*** Given entries Section Begins ***

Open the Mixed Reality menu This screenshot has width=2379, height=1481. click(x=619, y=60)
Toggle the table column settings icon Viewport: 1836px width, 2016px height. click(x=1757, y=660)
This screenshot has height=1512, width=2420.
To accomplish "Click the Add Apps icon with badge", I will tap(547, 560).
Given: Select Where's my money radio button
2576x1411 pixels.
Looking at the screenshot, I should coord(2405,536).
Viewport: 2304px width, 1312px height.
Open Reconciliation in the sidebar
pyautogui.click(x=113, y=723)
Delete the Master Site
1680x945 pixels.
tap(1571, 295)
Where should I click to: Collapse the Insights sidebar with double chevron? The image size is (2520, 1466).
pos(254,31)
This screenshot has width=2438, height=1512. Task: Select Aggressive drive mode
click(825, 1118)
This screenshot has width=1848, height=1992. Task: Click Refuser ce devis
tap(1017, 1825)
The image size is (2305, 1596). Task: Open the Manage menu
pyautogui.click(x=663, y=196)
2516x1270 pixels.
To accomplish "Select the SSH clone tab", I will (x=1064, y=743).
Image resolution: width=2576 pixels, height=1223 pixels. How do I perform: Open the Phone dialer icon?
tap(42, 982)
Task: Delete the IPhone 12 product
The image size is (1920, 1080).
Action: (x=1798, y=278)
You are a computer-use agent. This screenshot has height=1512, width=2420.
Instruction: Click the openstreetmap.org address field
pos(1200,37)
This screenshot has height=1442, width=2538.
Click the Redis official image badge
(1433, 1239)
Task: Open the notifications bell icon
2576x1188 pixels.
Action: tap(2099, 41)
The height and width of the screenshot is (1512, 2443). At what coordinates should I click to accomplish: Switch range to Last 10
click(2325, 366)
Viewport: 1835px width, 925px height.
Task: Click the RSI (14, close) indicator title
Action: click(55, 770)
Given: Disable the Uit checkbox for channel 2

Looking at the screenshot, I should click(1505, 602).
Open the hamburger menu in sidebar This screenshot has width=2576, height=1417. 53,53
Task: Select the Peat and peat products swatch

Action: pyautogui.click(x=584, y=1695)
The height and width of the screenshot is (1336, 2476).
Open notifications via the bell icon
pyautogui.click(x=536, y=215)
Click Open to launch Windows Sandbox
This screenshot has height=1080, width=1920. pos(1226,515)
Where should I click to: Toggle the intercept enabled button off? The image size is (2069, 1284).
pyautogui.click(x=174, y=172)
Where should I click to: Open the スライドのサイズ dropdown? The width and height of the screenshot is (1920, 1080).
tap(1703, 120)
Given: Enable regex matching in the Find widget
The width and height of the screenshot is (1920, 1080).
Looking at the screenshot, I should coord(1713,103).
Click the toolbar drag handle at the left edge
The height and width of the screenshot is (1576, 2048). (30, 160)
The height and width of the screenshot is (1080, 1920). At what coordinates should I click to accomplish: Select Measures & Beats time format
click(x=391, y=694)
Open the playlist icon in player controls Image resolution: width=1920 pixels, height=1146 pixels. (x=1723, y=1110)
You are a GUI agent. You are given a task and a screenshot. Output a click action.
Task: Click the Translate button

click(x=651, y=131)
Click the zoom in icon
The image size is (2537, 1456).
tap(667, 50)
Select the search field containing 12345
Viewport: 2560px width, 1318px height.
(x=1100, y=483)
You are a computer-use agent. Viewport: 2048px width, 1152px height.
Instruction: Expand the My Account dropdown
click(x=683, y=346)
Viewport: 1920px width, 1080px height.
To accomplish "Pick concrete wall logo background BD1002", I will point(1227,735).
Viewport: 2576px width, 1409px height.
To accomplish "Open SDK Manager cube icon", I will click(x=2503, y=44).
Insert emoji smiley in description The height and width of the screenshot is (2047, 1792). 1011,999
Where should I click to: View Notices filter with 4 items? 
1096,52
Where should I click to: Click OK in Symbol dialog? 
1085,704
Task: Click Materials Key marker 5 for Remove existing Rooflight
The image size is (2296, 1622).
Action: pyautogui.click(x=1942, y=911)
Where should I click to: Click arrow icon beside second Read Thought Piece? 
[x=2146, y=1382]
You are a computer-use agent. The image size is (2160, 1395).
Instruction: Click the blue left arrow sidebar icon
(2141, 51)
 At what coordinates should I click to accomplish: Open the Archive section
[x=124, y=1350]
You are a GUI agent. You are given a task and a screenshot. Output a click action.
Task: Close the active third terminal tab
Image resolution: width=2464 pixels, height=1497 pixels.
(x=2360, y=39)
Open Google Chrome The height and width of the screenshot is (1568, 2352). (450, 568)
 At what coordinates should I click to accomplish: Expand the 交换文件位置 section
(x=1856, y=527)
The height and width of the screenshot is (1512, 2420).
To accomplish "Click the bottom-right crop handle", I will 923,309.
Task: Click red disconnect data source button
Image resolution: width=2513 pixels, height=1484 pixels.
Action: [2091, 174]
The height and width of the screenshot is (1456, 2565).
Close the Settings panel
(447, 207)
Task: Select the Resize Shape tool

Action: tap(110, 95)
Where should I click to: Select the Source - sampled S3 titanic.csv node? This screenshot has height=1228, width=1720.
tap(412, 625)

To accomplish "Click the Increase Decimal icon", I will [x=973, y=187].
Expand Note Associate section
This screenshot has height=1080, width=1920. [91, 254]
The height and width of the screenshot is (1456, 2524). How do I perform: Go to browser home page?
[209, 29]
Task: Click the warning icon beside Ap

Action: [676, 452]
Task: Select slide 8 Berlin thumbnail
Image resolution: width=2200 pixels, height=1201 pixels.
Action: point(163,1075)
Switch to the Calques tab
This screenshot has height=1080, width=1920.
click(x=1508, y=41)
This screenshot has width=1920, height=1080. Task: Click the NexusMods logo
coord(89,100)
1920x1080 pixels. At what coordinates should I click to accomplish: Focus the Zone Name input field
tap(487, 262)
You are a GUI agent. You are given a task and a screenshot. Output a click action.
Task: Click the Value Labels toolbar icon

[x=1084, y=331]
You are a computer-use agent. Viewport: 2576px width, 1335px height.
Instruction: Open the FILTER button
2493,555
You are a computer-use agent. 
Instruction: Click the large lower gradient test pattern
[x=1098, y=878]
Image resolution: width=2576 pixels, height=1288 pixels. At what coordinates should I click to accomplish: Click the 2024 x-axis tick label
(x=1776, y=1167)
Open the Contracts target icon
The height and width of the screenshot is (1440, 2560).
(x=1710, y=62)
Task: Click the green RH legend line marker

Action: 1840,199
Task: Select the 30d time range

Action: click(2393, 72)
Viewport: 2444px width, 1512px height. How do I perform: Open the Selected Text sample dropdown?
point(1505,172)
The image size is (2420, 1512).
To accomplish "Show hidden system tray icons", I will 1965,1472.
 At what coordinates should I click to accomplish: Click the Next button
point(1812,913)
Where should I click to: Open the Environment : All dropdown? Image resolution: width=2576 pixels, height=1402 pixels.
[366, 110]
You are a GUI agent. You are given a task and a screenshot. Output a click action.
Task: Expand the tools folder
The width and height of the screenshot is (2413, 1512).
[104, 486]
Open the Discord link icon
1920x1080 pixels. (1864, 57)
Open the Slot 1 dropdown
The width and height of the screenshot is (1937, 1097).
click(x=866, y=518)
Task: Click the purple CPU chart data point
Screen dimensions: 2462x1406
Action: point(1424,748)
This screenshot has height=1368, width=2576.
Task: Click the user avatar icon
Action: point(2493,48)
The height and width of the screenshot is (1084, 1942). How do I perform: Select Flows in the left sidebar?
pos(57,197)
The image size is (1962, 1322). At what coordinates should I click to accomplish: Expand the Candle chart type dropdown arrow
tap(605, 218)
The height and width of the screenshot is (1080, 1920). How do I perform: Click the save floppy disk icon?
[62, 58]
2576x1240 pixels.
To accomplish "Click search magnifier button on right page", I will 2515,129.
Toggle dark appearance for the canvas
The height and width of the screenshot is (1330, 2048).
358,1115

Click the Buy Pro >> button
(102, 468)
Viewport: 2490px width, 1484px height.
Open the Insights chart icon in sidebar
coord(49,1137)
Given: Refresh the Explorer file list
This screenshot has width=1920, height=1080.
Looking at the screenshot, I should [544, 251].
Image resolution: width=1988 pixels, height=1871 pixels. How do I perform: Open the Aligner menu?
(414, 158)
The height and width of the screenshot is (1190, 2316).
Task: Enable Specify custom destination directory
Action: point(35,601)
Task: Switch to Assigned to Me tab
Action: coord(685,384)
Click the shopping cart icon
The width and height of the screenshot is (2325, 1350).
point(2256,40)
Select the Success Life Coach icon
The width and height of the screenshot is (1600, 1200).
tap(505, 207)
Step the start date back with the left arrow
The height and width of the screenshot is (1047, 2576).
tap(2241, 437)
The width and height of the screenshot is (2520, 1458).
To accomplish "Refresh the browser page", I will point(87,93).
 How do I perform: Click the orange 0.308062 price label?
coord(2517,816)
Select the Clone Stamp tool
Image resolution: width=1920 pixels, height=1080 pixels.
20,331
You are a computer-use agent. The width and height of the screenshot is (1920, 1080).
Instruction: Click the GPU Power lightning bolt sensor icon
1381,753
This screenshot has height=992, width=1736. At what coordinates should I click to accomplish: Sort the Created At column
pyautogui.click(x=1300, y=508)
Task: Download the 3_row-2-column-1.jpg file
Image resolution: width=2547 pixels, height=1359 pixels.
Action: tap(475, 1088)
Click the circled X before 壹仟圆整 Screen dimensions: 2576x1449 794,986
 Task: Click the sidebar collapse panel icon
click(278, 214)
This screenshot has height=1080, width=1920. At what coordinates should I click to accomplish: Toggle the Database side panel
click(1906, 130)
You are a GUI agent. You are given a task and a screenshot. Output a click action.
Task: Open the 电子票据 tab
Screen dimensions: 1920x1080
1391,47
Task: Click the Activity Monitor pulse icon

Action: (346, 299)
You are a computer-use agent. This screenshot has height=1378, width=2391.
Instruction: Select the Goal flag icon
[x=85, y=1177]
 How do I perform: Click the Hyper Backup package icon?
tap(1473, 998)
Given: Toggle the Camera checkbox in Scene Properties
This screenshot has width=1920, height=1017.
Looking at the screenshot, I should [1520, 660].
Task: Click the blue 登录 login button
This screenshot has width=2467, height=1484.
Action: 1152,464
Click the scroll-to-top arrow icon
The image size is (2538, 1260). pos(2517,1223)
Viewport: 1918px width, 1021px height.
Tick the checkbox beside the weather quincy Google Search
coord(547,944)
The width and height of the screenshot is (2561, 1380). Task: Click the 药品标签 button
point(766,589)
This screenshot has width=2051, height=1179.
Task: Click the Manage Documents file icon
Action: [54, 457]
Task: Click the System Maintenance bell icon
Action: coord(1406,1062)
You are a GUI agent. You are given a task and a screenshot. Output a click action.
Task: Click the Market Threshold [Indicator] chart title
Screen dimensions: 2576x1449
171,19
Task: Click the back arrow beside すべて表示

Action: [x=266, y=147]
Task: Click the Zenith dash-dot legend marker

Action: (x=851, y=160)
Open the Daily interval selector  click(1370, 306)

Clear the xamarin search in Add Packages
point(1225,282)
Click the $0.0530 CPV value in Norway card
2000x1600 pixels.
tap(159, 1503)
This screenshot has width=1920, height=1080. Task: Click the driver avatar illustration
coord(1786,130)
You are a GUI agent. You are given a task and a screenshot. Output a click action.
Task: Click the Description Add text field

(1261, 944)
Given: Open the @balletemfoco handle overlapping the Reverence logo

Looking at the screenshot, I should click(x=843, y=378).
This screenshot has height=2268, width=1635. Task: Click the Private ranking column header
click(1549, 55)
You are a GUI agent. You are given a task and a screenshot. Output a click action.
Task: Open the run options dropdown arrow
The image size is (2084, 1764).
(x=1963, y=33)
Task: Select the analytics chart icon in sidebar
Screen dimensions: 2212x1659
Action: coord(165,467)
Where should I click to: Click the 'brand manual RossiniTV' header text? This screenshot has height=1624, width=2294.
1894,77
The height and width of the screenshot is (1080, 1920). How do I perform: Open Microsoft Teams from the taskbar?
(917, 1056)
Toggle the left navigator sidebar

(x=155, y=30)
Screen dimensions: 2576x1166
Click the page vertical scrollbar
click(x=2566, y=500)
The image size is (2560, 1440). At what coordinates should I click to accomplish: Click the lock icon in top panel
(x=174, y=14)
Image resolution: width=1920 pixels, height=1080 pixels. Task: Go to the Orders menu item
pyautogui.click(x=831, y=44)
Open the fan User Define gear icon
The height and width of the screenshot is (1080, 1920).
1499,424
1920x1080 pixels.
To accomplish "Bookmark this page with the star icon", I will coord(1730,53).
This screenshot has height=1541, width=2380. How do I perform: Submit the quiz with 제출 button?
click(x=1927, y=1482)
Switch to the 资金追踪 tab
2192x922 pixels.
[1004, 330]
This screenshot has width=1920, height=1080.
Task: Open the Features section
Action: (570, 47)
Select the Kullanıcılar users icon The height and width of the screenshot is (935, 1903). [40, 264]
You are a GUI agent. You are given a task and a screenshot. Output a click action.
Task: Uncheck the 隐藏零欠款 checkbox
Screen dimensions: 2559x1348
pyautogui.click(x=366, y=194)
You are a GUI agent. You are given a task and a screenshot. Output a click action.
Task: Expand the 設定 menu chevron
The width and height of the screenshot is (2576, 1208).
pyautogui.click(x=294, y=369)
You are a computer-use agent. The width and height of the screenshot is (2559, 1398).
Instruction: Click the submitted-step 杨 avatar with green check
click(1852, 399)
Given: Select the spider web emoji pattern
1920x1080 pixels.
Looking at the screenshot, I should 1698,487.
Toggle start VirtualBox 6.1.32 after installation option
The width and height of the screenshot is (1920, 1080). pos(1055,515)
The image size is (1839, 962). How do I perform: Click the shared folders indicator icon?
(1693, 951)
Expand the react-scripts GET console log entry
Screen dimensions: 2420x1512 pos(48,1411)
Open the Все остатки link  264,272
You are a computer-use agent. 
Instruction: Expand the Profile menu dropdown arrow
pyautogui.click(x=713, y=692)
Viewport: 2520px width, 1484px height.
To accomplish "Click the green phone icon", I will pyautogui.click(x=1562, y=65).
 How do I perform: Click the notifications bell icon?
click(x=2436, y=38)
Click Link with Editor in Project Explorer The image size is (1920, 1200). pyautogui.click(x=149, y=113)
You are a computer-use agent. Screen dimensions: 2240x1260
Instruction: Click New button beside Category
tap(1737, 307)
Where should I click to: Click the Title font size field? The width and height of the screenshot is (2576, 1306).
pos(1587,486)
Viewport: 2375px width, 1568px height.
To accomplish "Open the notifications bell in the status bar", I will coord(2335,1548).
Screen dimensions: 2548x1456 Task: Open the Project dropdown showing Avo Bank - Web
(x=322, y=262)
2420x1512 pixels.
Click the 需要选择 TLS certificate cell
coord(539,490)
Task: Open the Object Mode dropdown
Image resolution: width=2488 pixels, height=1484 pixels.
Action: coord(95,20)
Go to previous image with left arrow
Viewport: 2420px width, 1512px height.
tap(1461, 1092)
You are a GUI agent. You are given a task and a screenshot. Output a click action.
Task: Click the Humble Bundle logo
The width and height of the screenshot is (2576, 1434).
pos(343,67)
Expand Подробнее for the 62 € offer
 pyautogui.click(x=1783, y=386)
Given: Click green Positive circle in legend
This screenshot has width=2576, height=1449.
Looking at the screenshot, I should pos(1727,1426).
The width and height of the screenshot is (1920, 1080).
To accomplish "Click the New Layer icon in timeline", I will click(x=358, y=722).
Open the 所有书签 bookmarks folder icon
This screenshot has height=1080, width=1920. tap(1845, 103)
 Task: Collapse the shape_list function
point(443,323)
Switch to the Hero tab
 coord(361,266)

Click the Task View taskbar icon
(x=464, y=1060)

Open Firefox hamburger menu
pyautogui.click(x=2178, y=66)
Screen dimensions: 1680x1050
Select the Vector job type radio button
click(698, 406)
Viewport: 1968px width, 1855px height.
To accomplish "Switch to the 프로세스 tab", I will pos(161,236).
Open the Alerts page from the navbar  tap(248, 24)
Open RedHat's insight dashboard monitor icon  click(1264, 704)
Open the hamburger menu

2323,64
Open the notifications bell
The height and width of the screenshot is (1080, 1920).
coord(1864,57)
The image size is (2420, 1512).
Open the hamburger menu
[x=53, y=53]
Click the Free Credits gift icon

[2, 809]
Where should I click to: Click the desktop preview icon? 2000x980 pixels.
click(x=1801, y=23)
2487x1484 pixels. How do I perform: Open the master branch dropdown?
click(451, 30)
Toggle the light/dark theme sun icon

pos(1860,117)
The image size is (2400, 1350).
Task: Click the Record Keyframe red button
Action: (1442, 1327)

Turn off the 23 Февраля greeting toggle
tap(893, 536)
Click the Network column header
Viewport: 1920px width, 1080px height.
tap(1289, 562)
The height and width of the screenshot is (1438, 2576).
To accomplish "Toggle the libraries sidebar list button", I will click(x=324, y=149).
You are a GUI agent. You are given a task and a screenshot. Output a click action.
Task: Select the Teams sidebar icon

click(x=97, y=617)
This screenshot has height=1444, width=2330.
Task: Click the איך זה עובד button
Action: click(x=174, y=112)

*** Given entries Section Ends ***

Copy each line of the preceding data that contains the string "Delete".

Delete the Master Site
Task: Delete the IPhone 12 product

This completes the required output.